A similar argument can be made for official national narratives. In this perspective, state responses to ethnic collective action are influenced by the role state-sponsored nationalist discourses assign to a particular ethnic group. When state leaders and high-level bureaucrats see an ethnic group as a major security threat to state sovereignty and stability (and, by extension, their own political survival), they might be less likely to accommodate the demands of this group. In these instances, state infrastructure and public goods provision are not extended to parts of the state territory inhabited by the supposed threat-posers. A powerful example for this mechanism comes from Turkey. Official narratives that identify the Kurds as an imminent threat to the territorial integrity of the Turkish nation has led to a deliberate limitation of territorial reach and public goods provision in areas predominantly populated by ethnic Kurds (Yegen 2006).

Another variant of this mechanism emphasizes the central role of collective memory in shaping state elite perceptions of mobilized ethnic groups. How state leaders and high-level bureaucrats remember past patterns of ethnic mobilization has major ramifications for their interpretations of contemporary ethnic collective action. Often, elite threat perceptions are coloured by historical experiences of ethnic conflict. When state authorities maintain a historical memory of a group as a threat to their political survival, they might be less likely to accommodate (or even acknowledge) demands from this group. As Paul Brass (1994) illustrates for postcolonial India, state leaders such as Nehru were more likely to positively consider demands made by distinct linguistic groups. By contrast, ethno-religious mobilization was treated with suspicion, to a large extent because of the looming history of the partition of India. This line of argument thus stresses that state elite perceptions of particular ethnic groups are tinted by the memory of past interactions and conflicts, and that these memories influence state elite responses to ethnic mobilization.

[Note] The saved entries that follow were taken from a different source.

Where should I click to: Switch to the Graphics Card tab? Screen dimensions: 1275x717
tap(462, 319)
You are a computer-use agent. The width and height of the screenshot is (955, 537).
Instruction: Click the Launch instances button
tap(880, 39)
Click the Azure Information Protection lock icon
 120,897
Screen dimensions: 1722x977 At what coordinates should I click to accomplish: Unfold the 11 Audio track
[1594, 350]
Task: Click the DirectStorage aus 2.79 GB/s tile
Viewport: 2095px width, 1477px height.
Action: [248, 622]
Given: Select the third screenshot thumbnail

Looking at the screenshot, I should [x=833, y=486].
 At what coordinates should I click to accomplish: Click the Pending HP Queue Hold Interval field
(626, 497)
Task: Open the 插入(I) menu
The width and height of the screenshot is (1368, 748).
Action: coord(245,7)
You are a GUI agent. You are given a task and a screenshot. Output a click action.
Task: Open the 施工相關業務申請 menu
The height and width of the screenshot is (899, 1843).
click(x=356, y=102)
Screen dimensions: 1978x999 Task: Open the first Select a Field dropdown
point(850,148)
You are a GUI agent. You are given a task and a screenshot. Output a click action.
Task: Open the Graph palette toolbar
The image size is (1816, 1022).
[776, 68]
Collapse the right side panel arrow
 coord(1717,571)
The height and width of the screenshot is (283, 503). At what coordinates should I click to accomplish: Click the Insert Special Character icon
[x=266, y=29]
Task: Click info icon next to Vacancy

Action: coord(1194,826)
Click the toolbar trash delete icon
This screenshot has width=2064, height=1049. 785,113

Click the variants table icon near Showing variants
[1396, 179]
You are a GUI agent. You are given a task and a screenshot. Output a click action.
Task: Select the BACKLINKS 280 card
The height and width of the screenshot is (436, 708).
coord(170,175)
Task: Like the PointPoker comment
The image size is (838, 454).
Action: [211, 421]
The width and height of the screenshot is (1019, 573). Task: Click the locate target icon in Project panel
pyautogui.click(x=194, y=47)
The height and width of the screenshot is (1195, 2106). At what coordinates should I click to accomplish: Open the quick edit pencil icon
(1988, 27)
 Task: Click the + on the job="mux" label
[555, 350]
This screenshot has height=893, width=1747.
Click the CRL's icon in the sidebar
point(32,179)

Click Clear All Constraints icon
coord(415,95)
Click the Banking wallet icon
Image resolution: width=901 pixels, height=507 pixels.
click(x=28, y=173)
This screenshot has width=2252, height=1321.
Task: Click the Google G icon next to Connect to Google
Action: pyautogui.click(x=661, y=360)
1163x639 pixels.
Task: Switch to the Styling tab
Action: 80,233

In sum, this batch of causal mechanisms helps to open the black box of the state. In this perspective, ethnicity influences state capacity by shaping the actions of state elites. Whether directly driven by concerns about political survival and state resources, or mediated by cultural representations, official national narratives, or collective memories of past ethnic conflict, it is via the preferences and perceptions, and consequently behaviour, of state officials that ethnic exclusion or ethnic mobilization impact on state capacity.

  • [1] Other examples for a state expanding both its repressive apparatus and public goods provision (e.g. roads, health clinics) are Nazi Germany before the Second World War (1933-9) orChile under Pinochet (1973-90).